PROBLEM DESCRIPTION> Return, word for word, everything in the data below from the line containing "Viewport: 1024px width, 682px height." down to the line containing "pyautogui.click(x=689, y=354)", with both of those lines included. Leave the pictures out of your answer.

RECORDS SUPPLIED>
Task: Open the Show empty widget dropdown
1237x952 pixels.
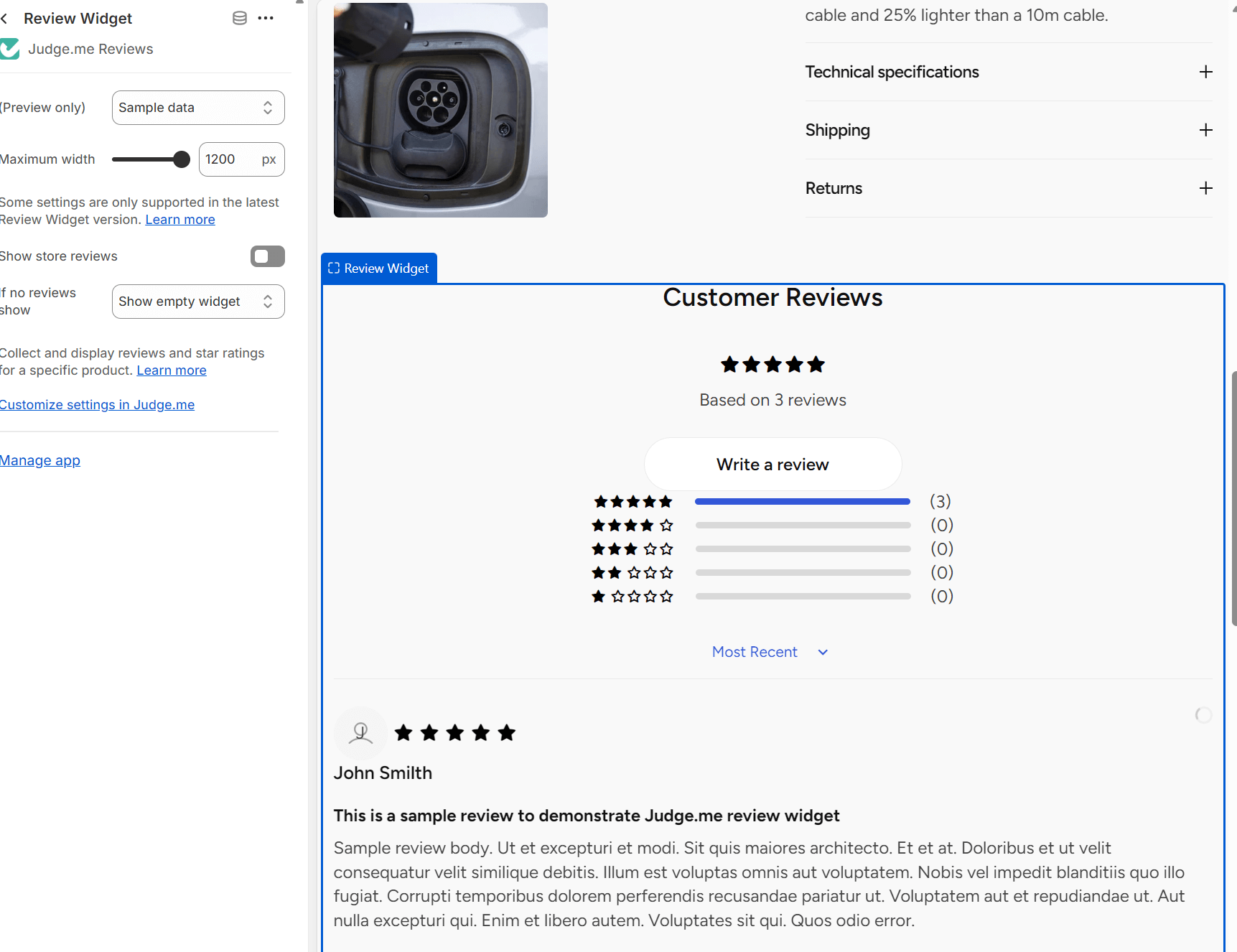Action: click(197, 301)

---

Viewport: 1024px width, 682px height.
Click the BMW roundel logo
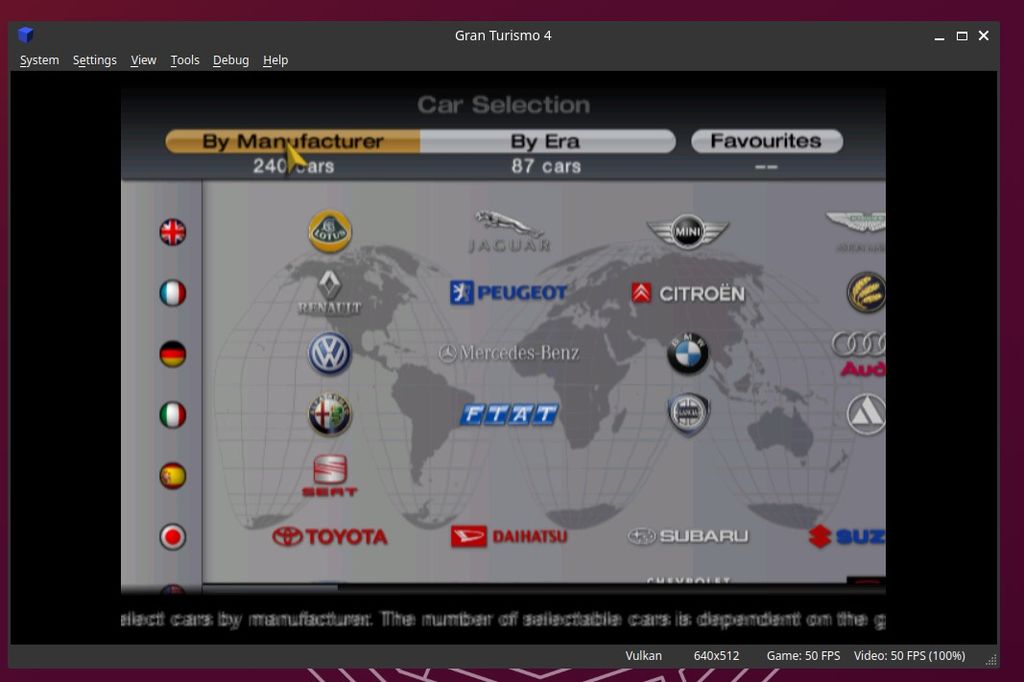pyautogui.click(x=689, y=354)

ANSWER TO THE TASK>
Viewport: 1024px width, 682px height.
Click the BMW roundel logo
pyautogui.click(x=689, y=354)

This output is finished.